List of tasks:
1/ In the book review, which character is called the most vividly realized?
2/ Write the next part of the book review, picking up after its final sentence.

Wagemese was a lyrical master of tender and compassionate storytelling, and this remarkable story of the ersatz family which evolves between a quartet of hard core street people and their 3 middle class "Square John" friends is unforgettable. Told from 5 alternating viewpoints, Wagemese gradually reveals the tragedies, traumas, and just plain bad luck that have landed each person in their current situation. All the characters are well drawn and distinctive, but by far the most vividly realized is Digger, the toughest and most bitter of the 4 "rounders". Quick to anger and slow to trust, he provocatively challenges the 3 "do gooders", accusing them of chaos tourism and an inability to accept the rounder perspective as valid. When a sudden windfall offers them financial security, all 4 rounders must decide how much to let it change them, and if the middle class trappings of a suburban homelife are enough to erase the nightmares of the past.

Data excerpt:
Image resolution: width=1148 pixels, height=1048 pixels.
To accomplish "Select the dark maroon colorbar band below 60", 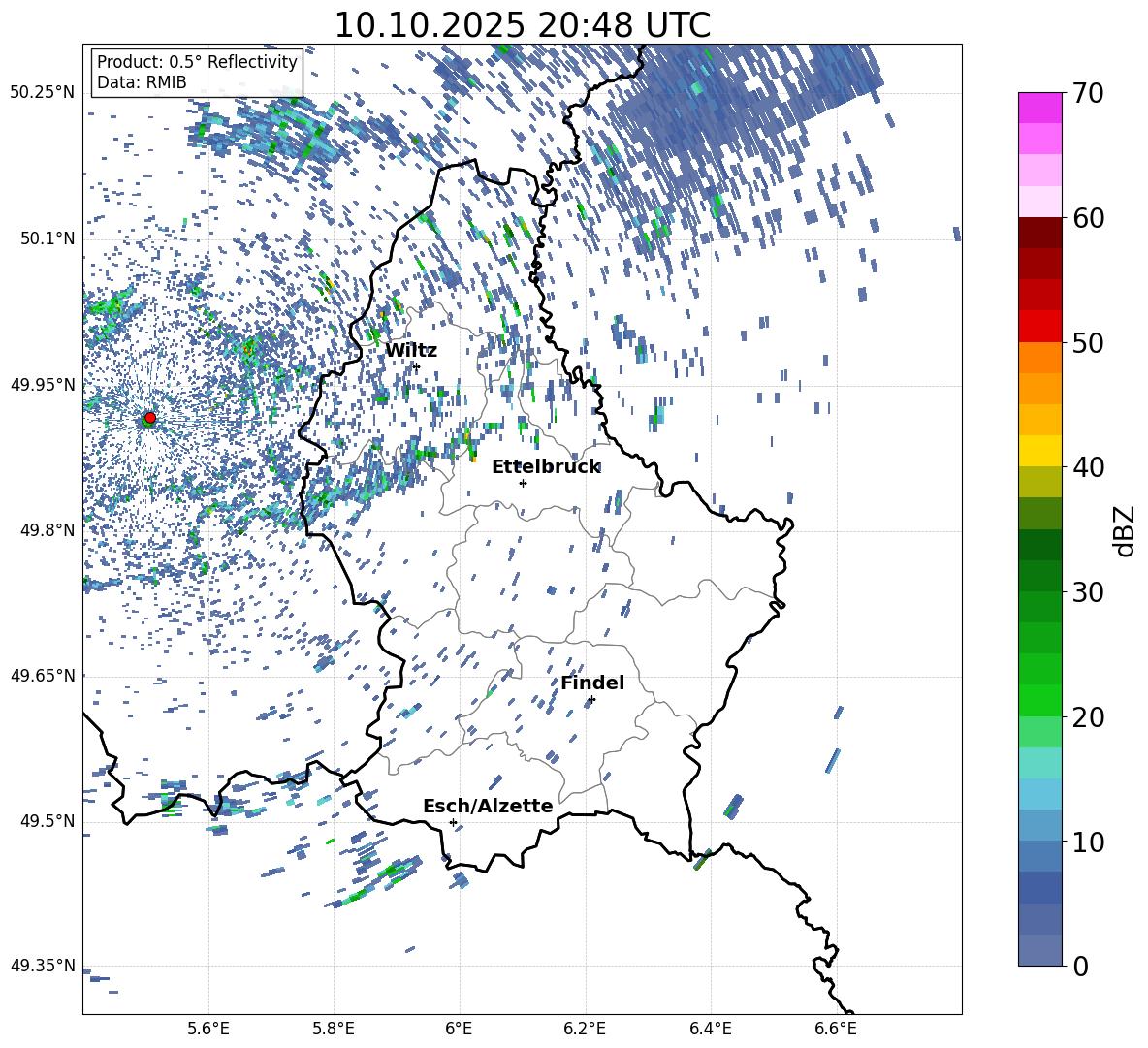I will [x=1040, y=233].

Answers given:
1/ Digger, the toughest and most bitter of the four "rounders."

2/
Up til about 3/4 through, I thought this was one of the best books I had ever read, but then Wagemese seemed to lose focus : 3 late night desperate searches for a missing person, several increasingly artificial confrontations , and some irksome new age style spiritual rambling. A few of the philosophical reflections felt out of character, and only one of the 2 female characters is given any depth. Still overall, this is a rich and engaging story revealing the fragility of "normal" life and the inner strength of those too often dismissed as worthless.